Excerpt to read START
| 28 February 2024, Wednesday |

White House plans Russian oil ban

According to Democratic U.S. Senator Chris Coons, the White House is planning to put a restriction on Russian oil shipments to the United States as retribution for the invasion of Ukraine.

Coons told CNN that the ban might be announced on Tuesday or Wednesday, while a person familiar with the discussions told Reuters that the ban could be announced on Tuesday. President Joe Biden was scheduled to make a sanctions statement at 10:45 a.m., according to the White House (1545 GMT).

Russia is the world’s biggest exporter of oil and natural gas, and until now its energy exports had been exempted from international sanctions. Although the United States is not a leading buyer of Russian oil, its allies are likely to come under pressure to wean their economies off Russian energy.

The announcement will intensify the impact of the war on a global economy already suffering supply shortages and price surges as it lurches out of the pandemic crisis. In the United States, gas pump prices have already surged to a record since Russia launched the invasion on Feb. 24, worsening inflation that was already at 40 year highs.
Excerpt to read END
Data for review START
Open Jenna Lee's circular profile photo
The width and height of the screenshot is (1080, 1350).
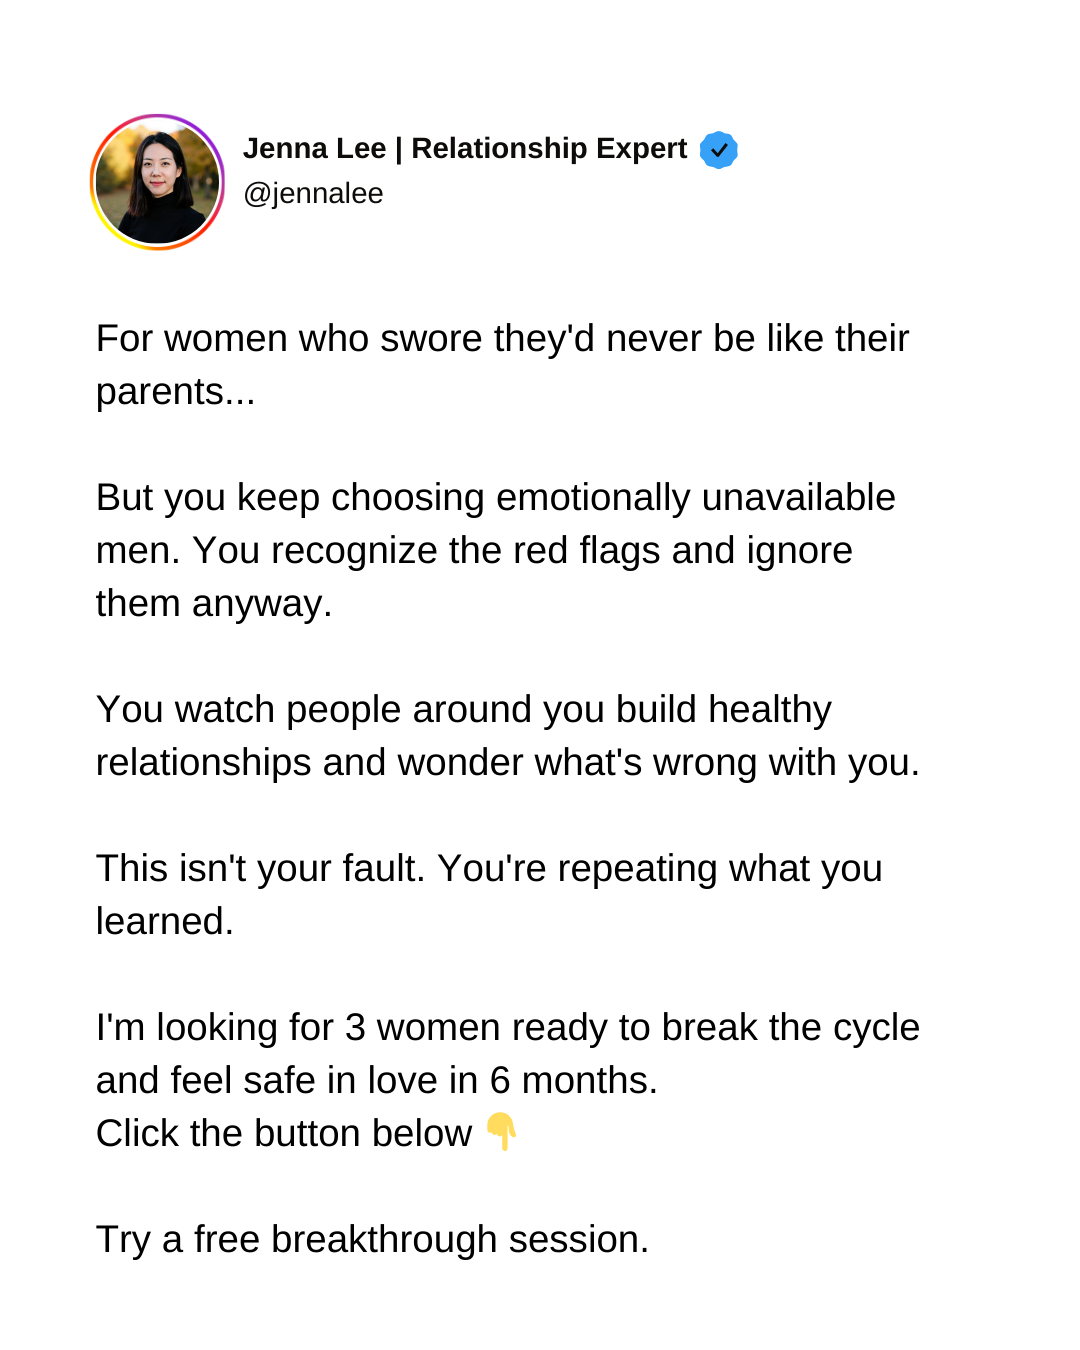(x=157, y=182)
Data for review END
Data for review START
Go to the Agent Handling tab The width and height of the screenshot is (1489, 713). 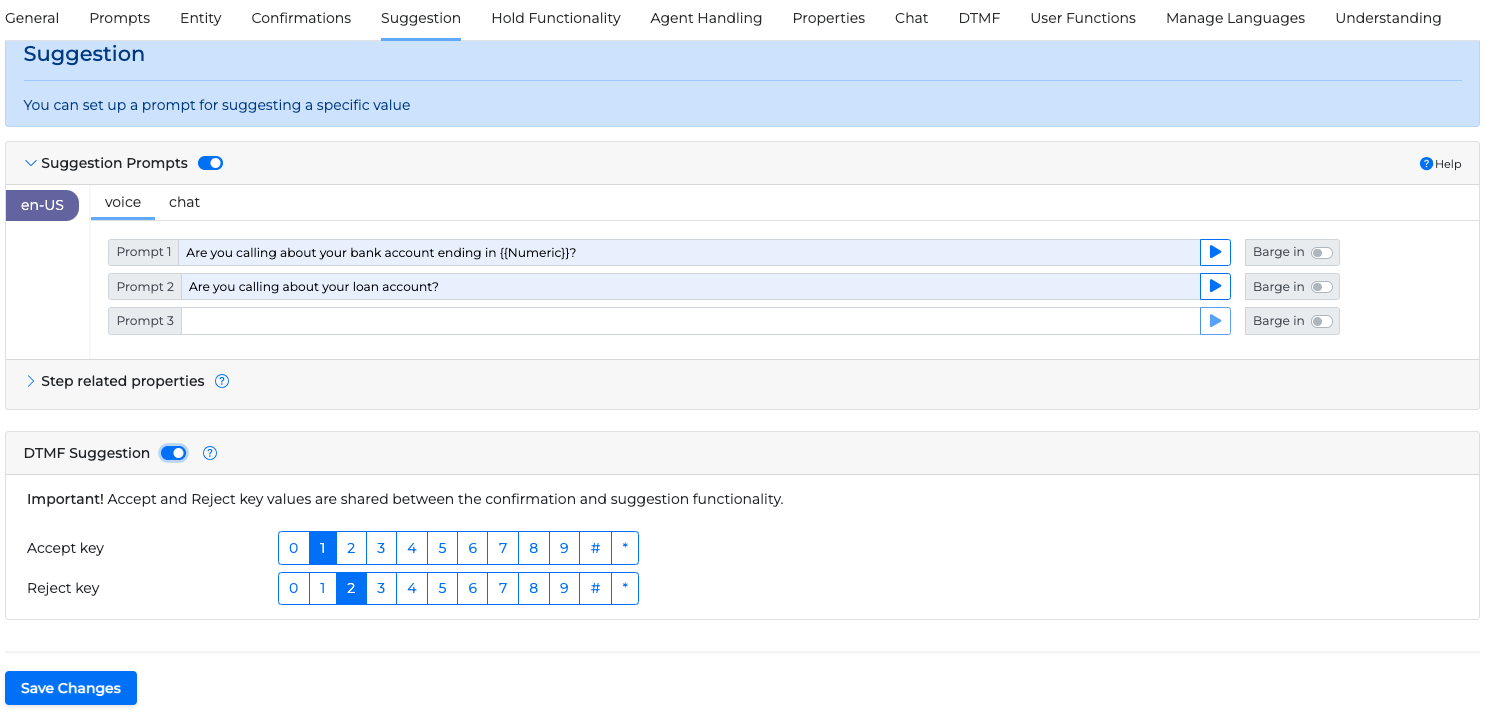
Data for review END
Apply what you read.
**a.** In the article on the Russian oil ban, answer each of these:
(i) Which senator said the White House was planning the restriction?
(ii) At what time was President Joe Biden scheduled to make a sanctions statement?
(iii) On what date did Russia launch the invasion?
**b.** Can you reproduce the part of the Russian oil ban article starting at "White House plans" and ending at "off Russian energy."?

Responses to the tasks.
**a.**
(i) Democratic U.S. Senator Chris Coons
(ii) 10:45 a.m. (1545 GMT)
(iii) Feb. 24

**b.**
White House plans Russian oil ban

According to Democratic U.S. Senator Chris Coons, the White House is planning to put a restriction on Russian oil shipments to the United States as retribution for the invasion of Ukraine.

Coons told CNN that the ban might be announced on Tuesday or Wednesday, while a person familiar with the discussions told Reuters that the ban could be announced on Tuesday. President Joe Biden was scheduled to make a sanctions statement at 10:45 a.m., according to the White House (1545 GMT).

Russia is the world’s biggest exporter of oil and natural gas, and until now its energy exports had been exempted from international sanctions. Although the United States is not a leading buyer of Russian oil, its allies are likely to come under pressure to wean their economies off Russian energy.